We can see how damaging this focus on presidential leadership is on the activism of the citizenry if we look at the aftermath of the 2008 election of Barack Obama. This was a remarkable election not only because Obama became the first African American elected to the nation’s highest office. Obama won in 2008 partly because so many people believed his ‘hope and change’ narrative. They thought that, if they elected Obama, progressive change would transform the US. What they found out was that a) presidents don’t lead social movements, and b) conservatives could undermine the president’s agenda by protests and expressions of anger in a variety of media.
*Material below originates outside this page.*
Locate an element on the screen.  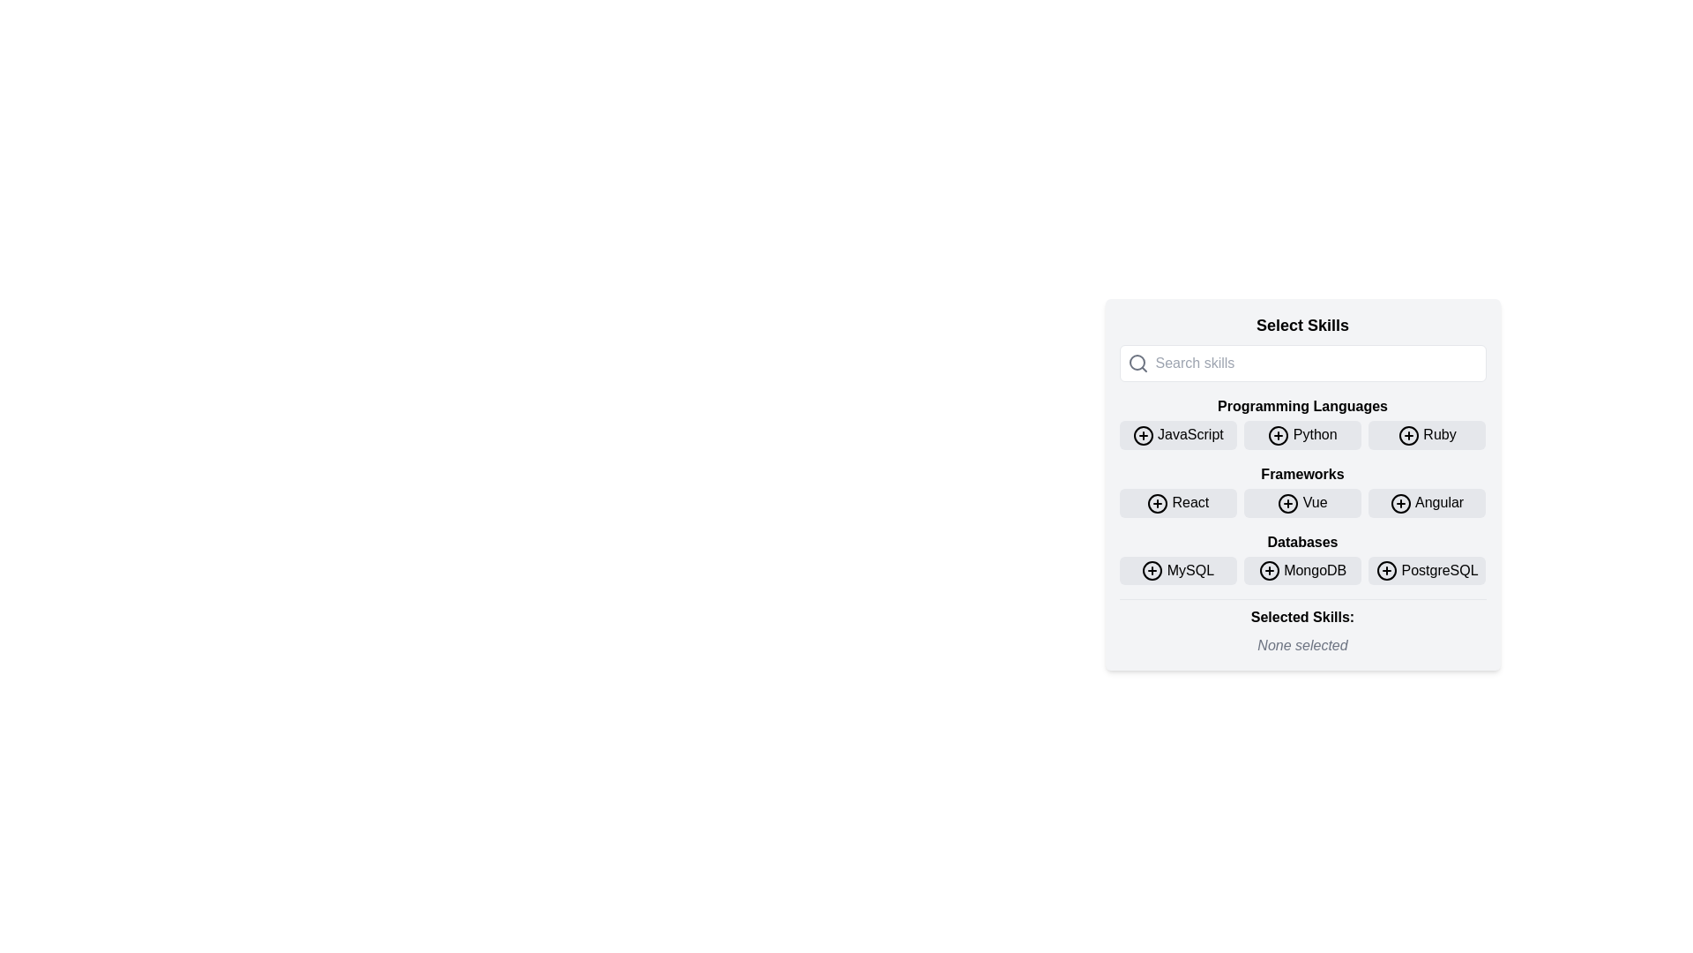
the Text Label that indicates no items have been selected in the 'Selected Skills' section, which is located directly below the 'Selected Skills:' text is located at coordinates (1303, 646).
By the 2010 midterm elections, the shine was off the Obama administration. There was a lot of bitterness on the left that Obama had not created a single-payer healthcare system, that he had not closed Guantánamo Bay, that he had not prosecuted the banks for causing the financial crisis, and that we still had troops in the Middle East. But the fact is, Obama could not have changed any of these things. Too many other people had the power of veto.

Maybe the problem is that we need to change the way we think about power and change. Instead of just waiting for a president to provide leadership, maybe we should go to the streets, the online forums and the rallies to demand the change we want to see. Certainly any understanding of US history demonstrates that this is actually how most change takes place. From the thousands of striking workers in 1934 who helped to convince the Roosevelt Administration to support the right to collective bargaining, to the Civil Rights movement’s decade of organising which finally convinced Lyndon Johnson to fight for a meaningful Civil Rights bill in 1964, activism can often lead presidents instead of the other way around. People organise, and then politicians respond. Electing the right candidate is an important part of that change, but it’s not the only part. We need to recognise and act upon that.
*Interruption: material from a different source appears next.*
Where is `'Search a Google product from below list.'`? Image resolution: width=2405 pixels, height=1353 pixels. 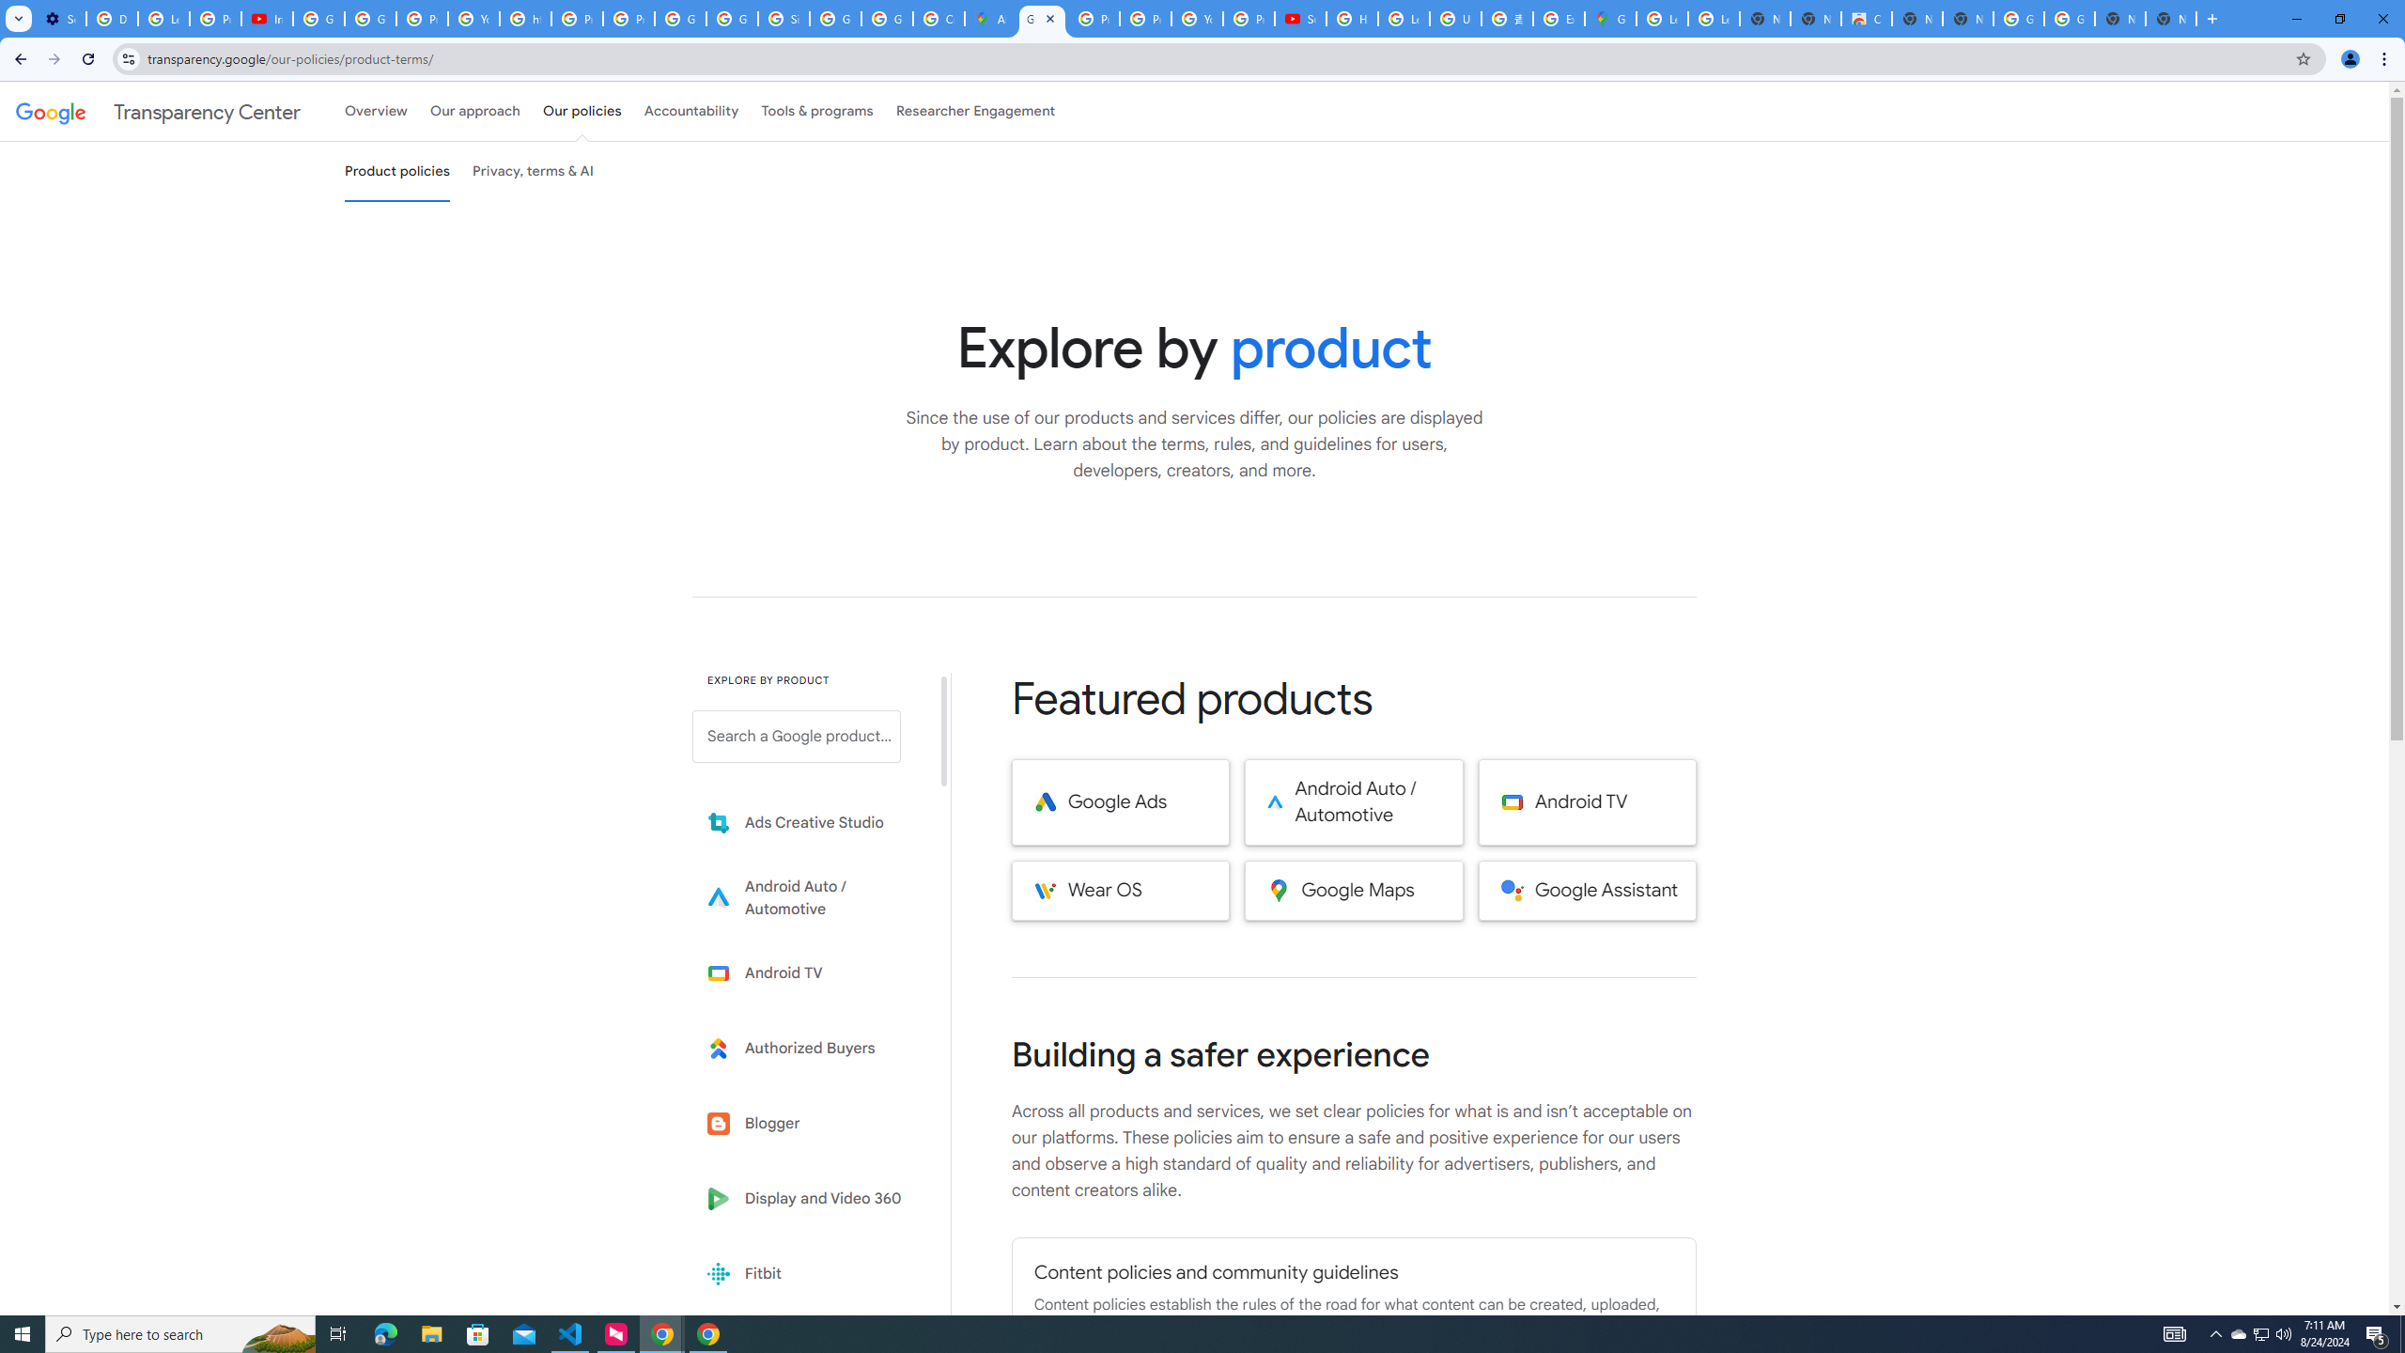 'Search a Google product from below list.' is located at coordinates (796, 736).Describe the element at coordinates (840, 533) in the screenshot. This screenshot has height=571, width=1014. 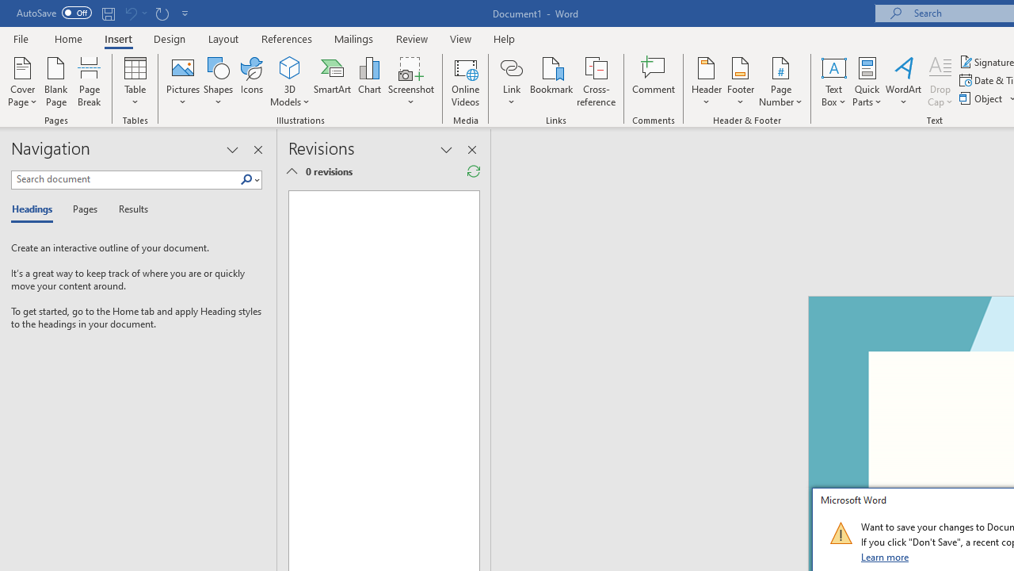
I see `'Class: NetUIImage'` at that location.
In fact, we are seeing an important upsurge in protests throughout the US and can clearly trace changes in the political parties in response. Beginning with the Occupy movement in 2011 and continuing through the Black Lives Matter movement, the Fight for $15 campaign among fast‑food workers, and the recent protests on US college campuses over racial discrimination, Americans are increasingly aware that they need to go to the streets to fight for their rights. By protesting, they can gain media attention and force politicians to move toward their position. For example, the 350.org climate change movement’s protests recently won a major victory when Obama refused to approve the Keystone XL Pipeline. Even conservative states such as Arkansas and Nebraska are approving minimum-wage increases in order to fight income inequality. These are major victories – both in themselves, and because they seem to be pulling the Democratic Party to the left, as the popularity of Bernie Sanders helps to demonstrate.

If anything, the case for grassroots protest is even stronger when examining the Republicans. Despite derisive responses to the rise of the Tea Party as an ‘AstroTurf’ movement orchestrated by wealthy backers, its growth has tapped into real popular discontent. The Tea Party has driven the Republican Party significantly to the right, its politicians fearful that they might anger their core supporters. Donald Trump and Ben Carson are not leading the Republican base. The Republican base is demanding candidates such as Trump and Carson. They are angry at how the nation has turned and have organised against it. For many Americans who are not right-wingers, the rise of this new hyper-conservative politics is frightening. But it should teach us a valuable lesson about the power of campaigners.

The real lesson we should take from presidential campaigns, no matter what our political perspective, is that people organising for change matters. It’s natural to think of presidents as leaders, and to some extent they are. But they are also political beings and they respond to pressure. The rightward drift of the Republican Party and leftward drift of the Democratic Party are both evidence of this statement. The more we understand this, the less we will buy into cheap media narratives of presidential leadership and understand that change ultimately resides in our actions.